------ Information shown ------
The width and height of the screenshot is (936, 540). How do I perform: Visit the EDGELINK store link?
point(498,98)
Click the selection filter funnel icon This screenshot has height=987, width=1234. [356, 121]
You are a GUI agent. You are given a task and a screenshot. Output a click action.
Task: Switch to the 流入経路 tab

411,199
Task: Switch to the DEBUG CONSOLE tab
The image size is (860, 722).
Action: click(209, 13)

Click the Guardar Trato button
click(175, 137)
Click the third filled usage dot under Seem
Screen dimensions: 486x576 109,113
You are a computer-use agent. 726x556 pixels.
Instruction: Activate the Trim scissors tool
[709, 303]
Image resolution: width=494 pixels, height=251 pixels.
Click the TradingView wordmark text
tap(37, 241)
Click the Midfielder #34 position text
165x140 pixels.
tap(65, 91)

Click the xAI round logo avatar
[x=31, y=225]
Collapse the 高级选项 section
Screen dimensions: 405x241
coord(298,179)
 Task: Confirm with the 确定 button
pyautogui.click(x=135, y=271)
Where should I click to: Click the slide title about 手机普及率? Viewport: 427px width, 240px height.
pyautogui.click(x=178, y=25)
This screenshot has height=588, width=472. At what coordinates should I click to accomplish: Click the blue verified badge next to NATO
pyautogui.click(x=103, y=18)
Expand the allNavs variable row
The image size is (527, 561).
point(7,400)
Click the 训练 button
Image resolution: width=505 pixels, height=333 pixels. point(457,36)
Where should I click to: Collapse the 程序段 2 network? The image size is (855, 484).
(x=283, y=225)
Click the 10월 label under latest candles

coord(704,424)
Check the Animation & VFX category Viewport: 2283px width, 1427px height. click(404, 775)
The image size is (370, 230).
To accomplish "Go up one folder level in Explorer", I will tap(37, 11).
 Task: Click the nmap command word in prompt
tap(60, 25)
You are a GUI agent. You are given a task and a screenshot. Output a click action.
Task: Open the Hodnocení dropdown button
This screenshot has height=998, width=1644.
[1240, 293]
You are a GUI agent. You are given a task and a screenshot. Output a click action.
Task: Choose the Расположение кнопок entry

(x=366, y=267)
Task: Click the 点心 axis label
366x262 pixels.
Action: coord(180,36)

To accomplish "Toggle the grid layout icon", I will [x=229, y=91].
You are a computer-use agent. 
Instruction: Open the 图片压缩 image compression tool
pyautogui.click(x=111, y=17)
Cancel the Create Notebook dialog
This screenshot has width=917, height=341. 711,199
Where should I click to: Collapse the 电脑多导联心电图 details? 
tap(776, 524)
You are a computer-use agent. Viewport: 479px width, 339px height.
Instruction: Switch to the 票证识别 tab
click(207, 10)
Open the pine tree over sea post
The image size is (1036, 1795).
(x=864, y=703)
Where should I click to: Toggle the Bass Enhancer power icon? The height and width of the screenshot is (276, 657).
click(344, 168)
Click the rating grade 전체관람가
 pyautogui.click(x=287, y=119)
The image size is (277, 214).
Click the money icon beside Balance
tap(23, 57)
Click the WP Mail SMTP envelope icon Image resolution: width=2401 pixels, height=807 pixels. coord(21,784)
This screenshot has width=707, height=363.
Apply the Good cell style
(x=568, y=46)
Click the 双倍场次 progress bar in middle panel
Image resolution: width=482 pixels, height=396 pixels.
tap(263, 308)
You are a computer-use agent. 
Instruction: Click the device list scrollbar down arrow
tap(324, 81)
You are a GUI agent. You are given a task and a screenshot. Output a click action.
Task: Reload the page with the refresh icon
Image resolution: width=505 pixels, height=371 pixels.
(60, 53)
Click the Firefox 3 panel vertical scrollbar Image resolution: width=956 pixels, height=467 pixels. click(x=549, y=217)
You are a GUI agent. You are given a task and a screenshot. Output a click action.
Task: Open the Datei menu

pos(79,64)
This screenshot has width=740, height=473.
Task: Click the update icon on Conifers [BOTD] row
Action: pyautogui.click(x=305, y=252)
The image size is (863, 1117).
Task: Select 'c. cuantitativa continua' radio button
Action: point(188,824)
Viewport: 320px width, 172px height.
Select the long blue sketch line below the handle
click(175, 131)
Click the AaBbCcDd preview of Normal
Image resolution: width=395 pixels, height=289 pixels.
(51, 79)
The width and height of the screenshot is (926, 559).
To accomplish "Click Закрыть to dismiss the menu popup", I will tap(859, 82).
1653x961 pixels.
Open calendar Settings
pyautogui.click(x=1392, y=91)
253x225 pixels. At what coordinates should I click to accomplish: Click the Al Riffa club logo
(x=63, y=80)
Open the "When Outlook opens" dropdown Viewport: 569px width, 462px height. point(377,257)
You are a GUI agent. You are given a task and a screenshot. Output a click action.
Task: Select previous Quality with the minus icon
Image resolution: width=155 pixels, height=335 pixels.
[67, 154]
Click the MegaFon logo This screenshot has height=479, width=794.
------
What the exercise asks. Among the entries, how many lines include the word "dropdown"? Give only the number.

Answer section. 2